I found the strength by understanding WHY he was trying to contact me. Not because he missed me, not because he loved me, not because he finally understood that he had been abusive and wanted to change. He did it because he wanted me back under his control. He couldn’t stand the thought of me getting on with my life, without him being the star of the show.
Every time I would experience an emotional trigger from a hoover attempt, I would journal. I would allow the feelings to come up and understand that I didn’t have to do anything with them.

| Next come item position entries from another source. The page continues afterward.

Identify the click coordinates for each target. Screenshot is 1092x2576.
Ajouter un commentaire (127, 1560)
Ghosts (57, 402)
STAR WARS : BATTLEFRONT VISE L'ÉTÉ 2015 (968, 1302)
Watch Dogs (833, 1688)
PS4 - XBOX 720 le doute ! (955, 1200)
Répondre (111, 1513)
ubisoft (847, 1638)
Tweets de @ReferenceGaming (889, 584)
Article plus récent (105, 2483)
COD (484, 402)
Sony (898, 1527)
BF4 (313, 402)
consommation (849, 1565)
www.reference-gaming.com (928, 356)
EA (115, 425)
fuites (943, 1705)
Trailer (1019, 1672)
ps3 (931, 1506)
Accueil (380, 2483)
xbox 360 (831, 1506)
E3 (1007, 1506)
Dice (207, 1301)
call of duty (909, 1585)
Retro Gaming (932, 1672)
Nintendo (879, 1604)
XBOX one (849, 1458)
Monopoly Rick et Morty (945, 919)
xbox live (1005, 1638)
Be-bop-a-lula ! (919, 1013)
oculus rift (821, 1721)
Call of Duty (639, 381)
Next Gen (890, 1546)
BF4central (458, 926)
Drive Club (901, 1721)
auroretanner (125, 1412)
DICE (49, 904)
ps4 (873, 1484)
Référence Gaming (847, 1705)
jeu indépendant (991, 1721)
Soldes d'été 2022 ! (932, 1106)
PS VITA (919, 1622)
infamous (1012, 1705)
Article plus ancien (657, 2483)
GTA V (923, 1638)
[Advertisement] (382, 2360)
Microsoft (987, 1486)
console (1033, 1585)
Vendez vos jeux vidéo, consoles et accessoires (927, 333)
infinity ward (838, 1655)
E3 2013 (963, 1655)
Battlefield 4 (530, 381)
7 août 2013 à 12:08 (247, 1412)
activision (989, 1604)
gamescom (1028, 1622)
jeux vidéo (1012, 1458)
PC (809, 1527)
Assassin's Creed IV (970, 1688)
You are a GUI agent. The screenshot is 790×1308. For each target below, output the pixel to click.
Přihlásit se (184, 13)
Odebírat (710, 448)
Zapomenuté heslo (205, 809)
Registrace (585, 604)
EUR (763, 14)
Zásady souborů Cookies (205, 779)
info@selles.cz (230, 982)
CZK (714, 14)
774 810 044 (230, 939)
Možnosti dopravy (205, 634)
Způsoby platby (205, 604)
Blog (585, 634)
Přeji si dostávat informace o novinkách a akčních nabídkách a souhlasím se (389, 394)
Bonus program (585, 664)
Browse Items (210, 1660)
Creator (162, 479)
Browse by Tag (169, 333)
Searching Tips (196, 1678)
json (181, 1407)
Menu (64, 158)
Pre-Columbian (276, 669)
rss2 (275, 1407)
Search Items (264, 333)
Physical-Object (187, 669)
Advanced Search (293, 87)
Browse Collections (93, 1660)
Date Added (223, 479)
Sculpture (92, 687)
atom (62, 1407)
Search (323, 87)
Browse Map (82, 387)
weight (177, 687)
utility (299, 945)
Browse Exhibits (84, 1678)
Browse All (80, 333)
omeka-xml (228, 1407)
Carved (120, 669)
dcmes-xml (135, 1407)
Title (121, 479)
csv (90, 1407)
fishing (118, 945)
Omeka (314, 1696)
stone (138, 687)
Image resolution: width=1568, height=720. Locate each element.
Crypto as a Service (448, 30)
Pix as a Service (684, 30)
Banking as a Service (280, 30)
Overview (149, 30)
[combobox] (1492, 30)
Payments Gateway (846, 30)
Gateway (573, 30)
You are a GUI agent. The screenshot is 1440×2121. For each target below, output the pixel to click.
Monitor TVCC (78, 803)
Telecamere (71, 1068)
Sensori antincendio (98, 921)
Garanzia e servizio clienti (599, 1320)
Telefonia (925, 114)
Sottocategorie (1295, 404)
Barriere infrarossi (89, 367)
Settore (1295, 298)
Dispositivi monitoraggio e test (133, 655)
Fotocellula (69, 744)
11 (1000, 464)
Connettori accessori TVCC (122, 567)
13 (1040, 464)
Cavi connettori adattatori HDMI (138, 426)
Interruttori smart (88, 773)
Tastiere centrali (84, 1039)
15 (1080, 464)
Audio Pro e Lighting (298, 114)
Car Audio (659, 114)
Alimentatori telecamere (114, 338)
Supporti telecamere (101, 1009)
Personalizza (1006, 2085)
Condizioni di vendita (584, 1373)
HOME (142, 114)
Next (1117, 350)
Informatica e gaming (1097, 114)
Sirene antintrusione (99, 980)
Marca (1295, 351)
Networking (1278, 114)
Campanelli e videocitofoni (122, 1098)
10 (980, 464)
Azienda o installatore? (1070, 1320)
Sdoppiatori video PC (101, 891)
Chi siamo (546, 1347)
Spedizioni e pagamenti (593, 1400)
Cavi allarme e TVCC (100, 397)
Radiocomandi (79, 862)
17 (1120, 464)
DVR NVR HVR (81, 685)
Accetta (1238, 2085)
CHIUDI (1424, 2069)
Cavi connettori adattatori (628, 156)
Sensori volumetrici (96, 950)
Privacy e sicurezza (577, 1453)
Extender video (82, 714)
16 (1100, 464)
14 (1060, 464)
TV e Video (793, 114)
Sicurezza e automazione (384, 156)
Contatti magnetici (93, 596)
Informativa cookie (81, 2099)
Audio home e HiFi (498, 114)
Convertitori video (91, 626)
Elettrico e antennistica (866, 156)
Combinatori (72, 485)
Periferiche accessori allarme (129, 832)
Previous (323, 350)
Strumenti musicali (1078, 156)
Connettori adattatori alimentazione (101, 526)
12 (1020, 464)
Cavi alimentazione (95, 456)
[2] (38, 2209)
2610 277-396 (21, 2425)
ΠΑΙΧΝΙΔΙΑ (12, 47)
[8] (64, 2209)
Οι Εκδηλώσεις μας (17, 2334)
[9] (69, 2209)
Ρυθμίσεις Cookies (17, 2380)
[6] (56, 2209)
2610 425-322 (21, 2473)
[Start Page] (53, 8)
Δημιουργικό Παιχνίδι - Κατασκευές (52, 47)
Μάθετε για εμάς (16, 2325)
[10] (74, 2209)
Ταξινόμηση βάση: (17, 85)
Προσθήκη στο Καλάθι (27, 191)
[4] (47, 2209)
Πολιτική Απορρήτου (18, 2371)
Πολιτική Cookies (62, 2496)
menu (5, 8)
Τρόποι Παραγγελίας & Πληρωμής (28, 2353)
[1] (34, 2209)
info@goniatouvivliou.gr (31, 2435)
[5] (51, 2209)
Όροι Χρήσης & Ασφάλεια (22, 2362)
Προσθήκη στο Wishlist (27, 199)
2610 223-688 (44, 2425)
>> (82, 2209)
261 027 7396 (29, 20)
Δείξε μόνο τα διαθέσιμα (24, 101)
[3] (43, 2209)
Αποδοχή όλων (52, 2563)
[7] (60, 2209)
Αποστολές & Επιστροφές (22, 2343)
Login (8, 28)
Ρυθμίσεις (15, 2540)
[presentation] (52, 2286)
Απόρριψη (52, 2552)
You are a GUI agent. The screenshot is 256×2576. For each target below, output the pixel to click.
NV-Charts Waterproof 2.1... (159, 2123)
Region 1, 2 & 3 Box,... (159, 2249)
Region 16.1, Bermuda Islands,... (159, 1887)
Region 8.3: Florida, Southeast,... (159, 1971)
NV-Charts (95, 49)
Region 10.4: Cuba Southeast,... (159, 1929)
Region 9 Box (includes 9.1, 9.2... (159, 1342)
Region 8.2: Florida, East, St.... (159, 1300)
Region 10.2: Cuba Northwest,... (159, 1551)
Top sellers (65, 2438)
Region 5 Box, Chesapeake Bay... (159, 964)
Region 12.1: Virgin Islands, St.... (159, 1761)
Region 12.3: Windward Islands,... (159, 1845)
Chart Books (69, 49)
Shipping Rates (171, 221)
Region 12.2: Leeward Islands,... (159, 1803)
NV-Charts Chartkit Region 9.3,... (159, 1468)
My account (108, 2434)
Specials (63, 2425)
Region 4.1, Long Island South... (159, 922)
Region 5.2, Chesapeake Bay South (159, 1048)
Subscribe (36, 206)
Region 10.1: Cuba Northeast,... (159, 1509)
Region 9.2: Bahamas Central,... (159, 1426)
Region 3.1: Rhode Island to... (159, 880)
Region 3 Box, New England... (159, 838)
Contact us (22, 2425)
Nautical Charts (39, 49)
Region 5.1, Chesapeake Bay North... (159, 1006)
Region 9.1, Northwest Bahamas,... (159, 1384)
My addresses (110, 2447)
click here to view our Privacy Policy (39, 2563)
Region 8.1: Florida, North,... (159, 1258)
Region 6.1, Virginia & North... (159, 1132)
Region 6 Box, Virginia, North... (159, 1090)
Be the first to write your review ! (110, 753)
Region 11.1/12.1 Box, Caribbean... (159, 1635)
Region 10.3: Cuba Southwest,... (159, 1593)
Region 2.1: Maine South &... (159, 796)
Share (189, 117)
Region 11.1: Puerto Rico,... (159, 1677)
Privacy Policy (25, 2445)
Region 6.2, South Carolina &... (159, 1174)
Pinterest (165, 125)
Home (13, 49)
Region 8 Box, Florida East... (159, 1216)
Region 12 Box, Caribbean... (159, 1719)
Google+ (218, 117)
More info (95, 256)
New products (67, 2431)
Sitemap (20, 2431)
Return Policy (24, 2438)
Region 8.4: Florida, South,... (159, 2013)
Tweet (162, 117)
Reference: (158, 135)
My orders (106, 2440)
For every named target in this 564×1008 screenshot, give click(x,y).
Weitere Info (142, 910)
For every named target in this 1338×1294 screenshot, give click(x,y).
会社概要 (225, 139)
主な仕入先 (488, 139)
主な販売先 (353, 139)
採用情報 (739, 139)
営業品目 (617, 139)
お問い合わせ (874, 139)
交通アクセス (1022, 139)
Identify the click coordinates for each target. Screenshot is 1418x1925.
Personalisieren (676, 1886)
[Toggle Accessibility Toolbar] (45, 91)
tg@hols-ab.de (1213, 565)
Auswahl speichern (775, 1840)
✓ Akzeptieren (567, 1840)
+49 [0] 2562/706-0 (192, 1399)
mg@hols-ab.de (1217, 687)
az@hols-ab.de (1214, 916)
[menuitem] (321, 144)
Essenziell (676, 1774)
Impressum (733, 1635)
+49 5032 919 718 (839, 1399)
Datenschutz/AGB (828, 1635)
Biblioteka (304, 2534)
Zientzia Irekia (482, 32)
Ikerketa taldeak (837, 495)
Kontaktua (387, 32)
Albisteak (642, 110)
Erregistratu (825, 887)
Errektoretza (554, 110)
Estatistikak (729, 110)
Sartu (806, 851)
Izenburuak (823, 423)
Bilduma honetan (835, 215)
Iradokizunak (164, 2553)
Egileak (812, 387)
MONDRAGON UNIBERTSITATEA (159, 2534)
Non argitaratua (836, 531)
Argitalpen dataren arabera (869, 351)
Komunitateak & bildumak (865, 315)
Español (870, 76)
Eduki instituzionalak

The feelings could just flow through me and then be gone again. As long as I didn’t try to resist them, they would pass. Acceptance is key to the healing process.
I had friends that I could reach out to if I really needed them. But I decided that it would be better for me to manage these feelings on my own if I could. Friends could only murmur sympathetically and offer advice that I already knew. It was temporary relief, and I needed to give love, support, and understanding to myself. I needed to learn how to self-regulate.
I feel very proud of myself for deflecting each and every hoover attempt that my ex has thrown at me. When I think back to the 19-year-old me, who kept getting sucked back in and paying the price over and over, I see how far I’ve come. I celebrate the fact that I am strong, and that finally, I understand that I am worthy of a much healthier love when the time comes again.
The Takeaway
Hoovering is the single most dangerous tactic that an abusive ex will employ, because it shakes you to your core, and has the potential to plunge you back into another round of toxicity, wasting your energy and reserves.
Learn how to spot hoovers, and don’t feel guilty for holding firm on your boundaries. Abusive ex-partners do not deserve another chance to sap your life force and prey on your goodness. You deserve better than that!